* [Assigned task]:
Please count the lines in these records that contain "logo" and give only that count.

* [Data]:
━━━━━━
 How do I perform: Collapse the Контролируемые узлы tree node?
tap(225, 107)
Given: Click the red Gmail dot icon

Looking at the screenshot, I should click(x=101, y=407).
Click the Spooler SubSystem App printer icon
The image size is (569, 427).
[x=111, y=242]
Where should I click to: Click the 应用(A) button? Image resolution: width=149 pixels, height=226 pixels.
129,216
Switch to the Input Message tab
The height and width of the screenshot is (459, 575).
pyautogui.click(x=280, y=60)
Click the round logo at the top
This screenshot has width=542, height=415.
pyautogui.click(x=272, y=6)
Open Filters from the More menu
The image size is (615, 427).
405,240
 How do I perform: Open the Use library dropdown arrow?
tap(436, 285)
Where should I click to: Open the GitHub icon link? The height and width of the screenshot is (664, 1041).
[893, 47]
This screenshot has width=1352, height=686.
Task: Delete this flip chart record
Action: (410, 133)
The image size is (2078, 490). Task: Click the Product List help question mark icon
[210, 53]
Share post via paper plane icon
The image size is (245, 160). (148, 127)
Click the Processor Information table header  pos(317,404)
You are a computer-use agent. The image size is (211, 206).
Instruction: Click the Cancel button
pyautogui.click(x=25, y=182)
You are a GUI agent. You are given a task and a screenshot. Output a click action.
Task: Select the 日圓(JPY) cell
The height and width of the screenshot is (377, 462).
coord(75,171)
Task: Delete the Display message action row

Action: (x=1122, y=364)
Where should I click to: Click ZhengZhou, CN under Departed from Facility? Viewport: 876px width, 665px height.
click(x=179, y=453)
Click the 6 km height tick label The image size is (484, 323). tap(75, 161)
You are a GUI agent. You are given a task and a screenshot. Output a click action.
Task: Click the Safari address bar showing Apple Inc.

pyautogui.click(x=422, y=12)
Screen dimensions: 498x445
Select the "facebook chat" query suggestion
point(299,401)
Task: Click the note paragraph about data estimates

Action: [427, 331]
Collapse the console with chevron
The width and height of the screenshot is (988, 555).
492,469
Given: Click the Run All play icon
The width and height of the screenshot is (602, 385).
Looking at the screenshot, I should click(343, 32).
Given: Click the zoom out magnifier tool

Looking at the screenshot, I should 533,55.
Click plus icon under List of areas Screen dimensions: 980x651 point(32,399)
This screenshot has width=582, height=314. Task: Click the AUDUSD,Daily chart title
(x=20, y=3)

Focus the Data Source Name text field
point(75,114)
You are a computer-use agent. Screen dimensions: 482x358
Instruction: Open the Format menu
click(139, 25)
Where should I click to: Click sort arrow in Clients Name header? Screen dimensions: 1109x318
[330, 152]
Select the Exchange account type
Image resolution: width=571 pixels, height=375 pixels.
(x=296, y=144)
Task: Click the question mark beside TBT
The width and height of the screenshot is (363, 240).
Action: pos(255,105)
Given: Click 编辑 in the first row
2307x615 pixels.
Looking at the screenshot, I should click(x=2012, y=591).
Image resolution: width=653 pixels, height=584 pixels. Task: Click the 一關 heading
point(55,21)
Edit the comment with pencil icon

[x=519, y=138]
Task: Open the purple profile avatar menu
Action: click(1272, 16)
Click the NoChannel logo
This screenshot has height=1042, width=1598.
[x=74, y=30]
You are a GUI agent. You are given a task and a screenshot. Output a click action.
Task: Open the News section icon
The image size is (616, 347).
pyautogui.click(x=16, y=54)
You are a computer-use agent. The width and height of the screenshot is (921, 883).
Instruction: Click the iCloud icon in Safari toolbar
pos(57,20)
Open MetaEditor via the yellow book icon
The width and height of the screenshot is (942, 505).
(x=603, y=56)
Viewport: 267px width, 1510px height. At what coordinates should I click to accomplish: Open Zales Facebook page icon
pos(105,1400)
━━━━━━
* [Answer below]:
2